--- Start ---

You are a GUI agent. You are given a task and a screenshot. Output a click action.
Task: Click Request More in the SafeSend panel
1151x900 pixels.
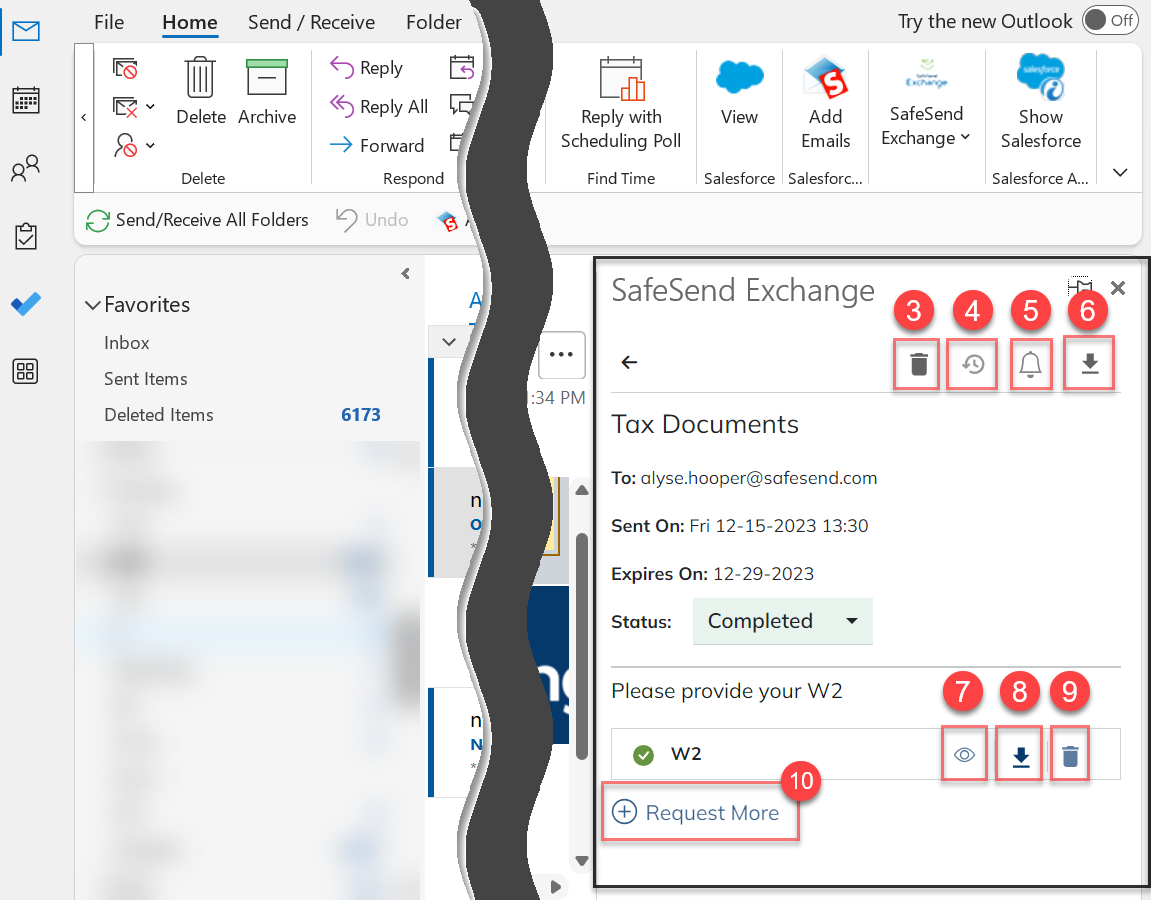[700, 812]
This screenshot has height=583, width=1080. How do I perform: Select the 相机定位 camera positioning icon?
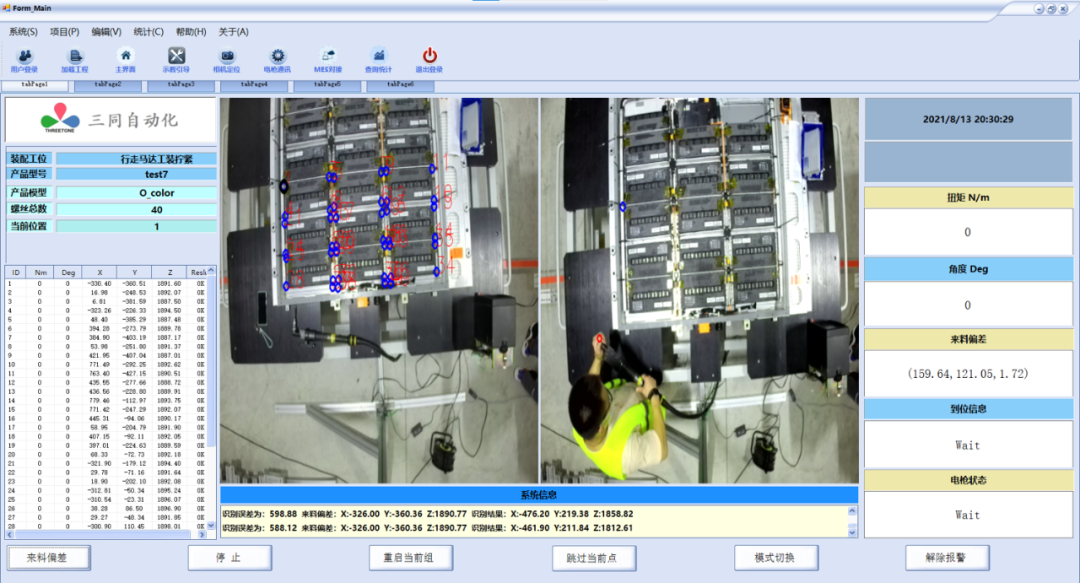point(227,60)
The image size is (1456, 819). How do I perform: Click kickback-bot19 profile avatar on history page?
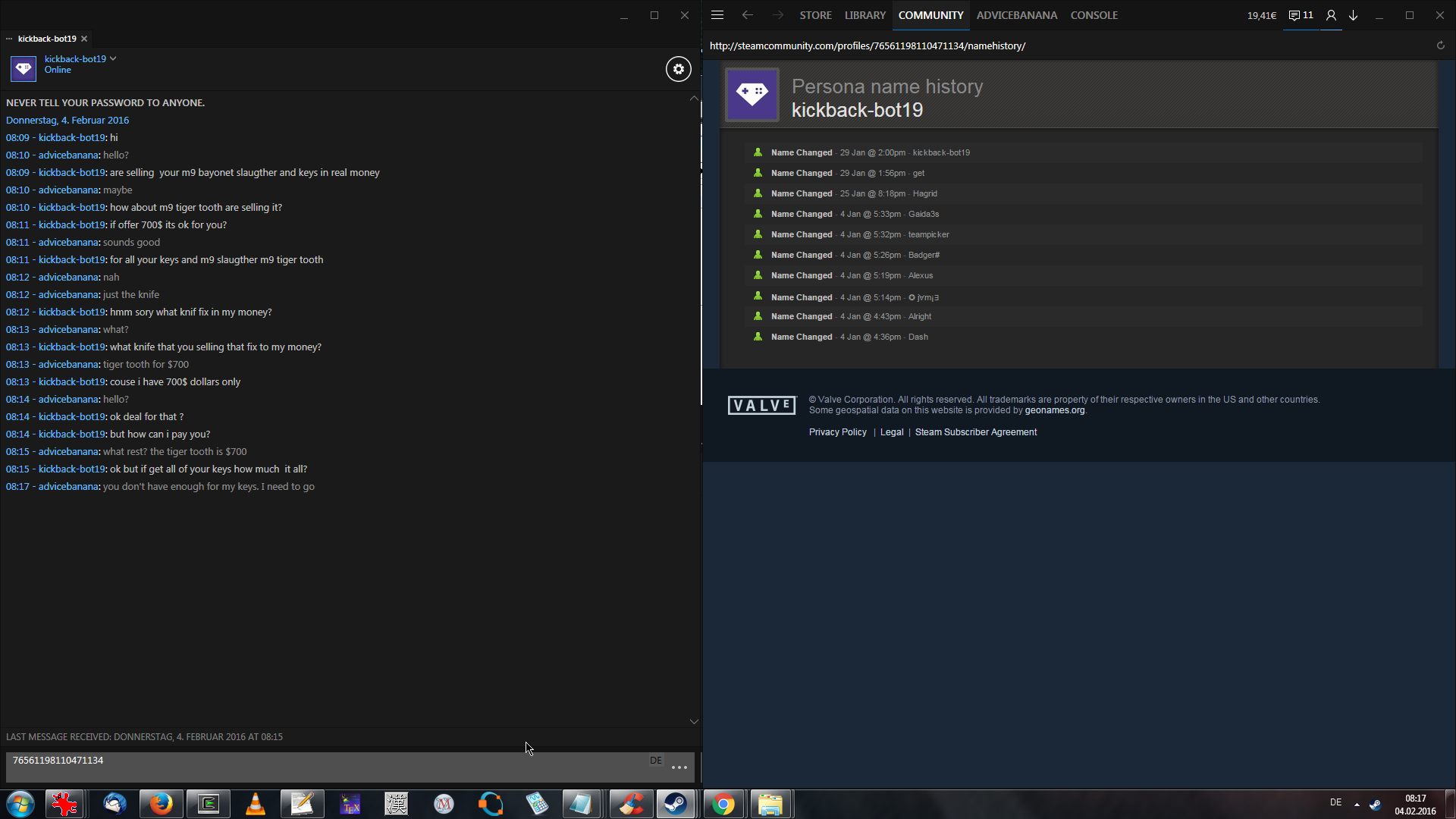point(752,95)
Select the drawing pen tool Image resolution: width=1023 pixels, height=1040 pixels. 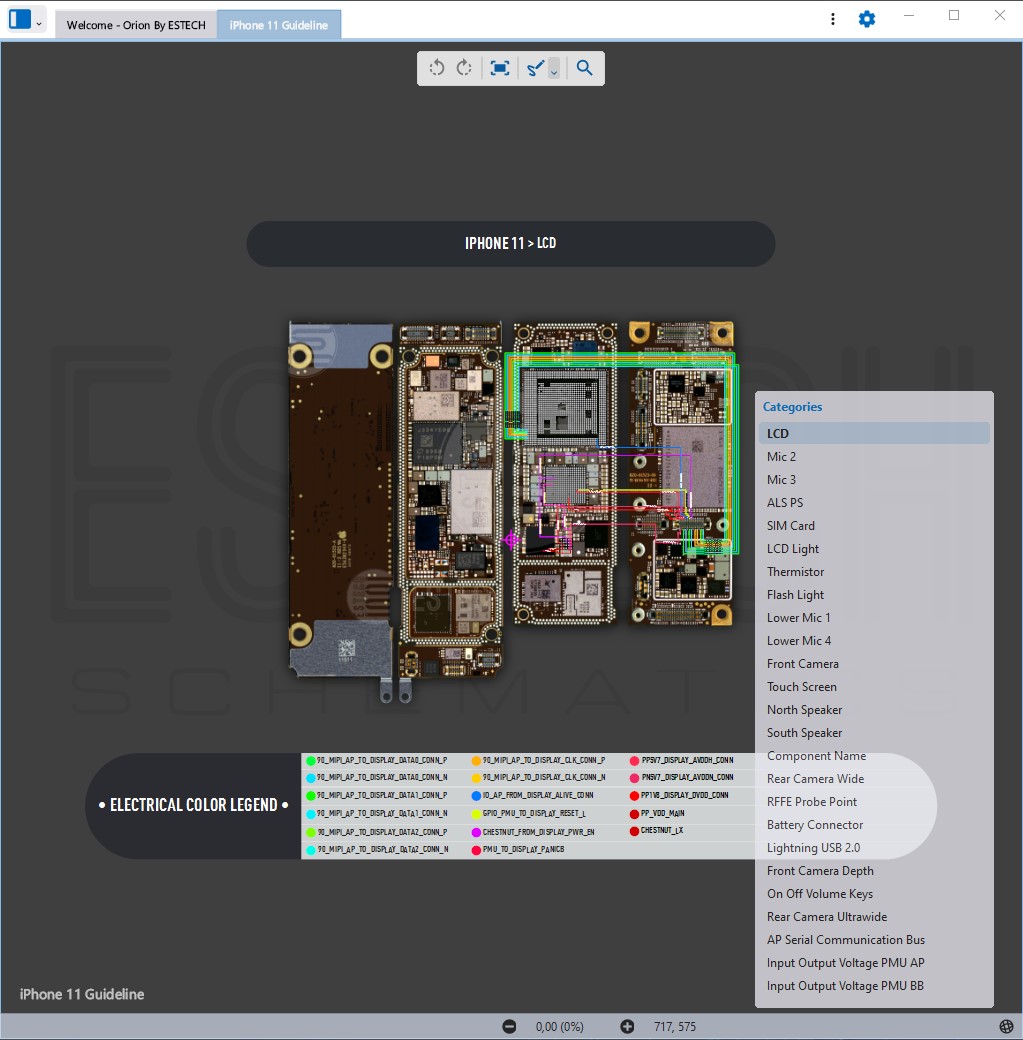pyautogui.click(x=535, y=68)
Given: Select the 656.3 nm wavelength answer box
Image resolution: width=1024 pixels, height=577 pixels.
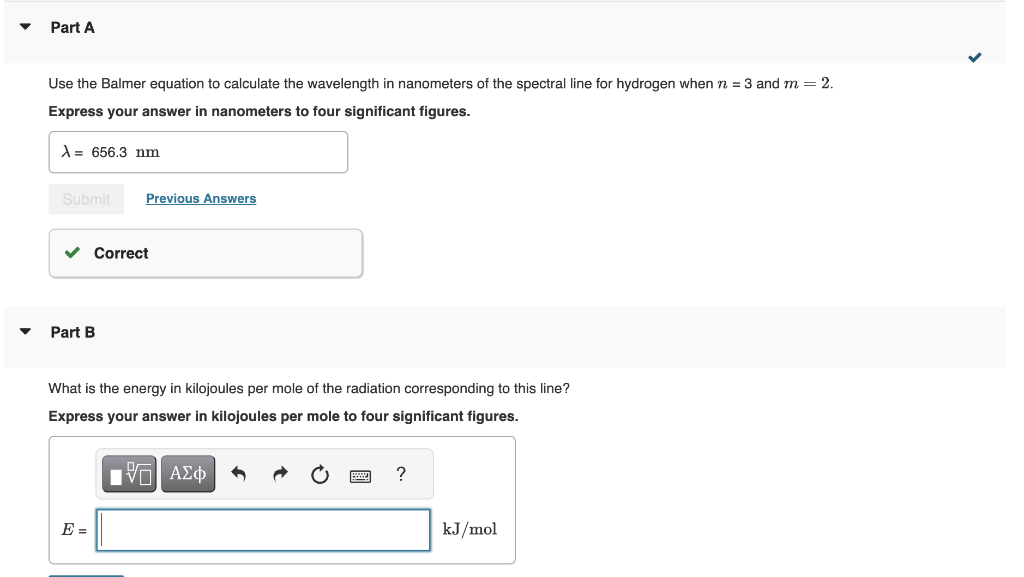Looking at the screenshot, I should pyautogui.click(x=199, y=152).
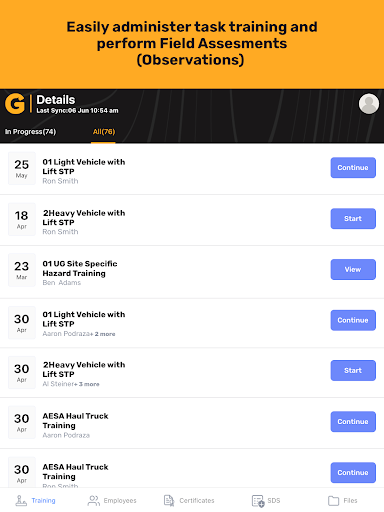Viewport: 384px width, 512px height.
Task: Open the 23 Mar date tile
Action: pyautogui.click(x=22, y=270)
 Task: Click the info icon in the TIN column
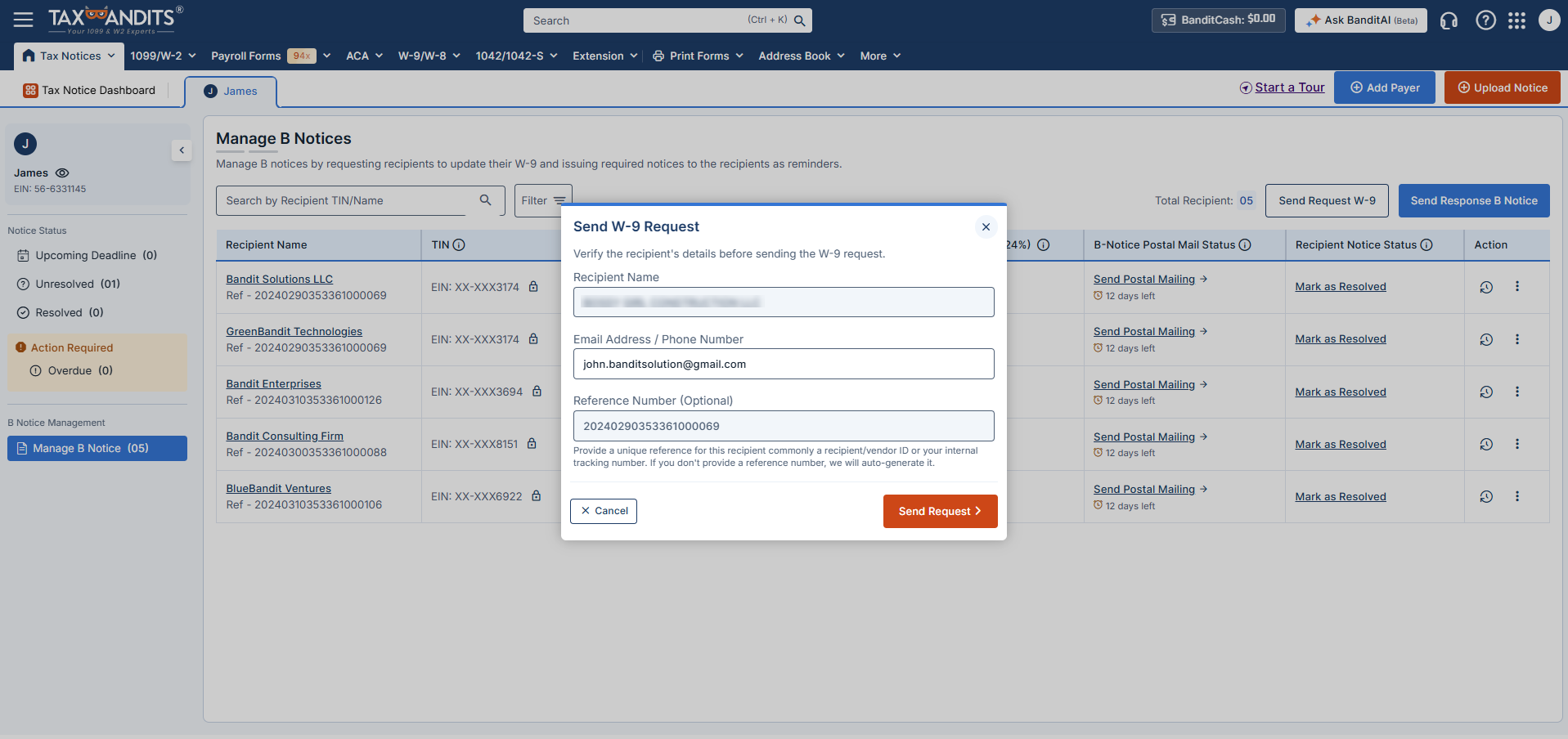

--- End ---

WRITTEN EXERCISE ▸ Copy the lines starting at the beginning of the records and ending at the line containing "point(227,60)", both included, leaving out the pictures.

EXERCISE RESULT ▸
You are a GUI agent. You are given a task and a screenshot. Output a click action.
Task: Click Request More in the SafeSend panel
1151x900 pixels.
[700, 812]
This screenshot has height=583, width=1080. How do I perform: Select the 相机定位 camera positioning icon?
point(227,60)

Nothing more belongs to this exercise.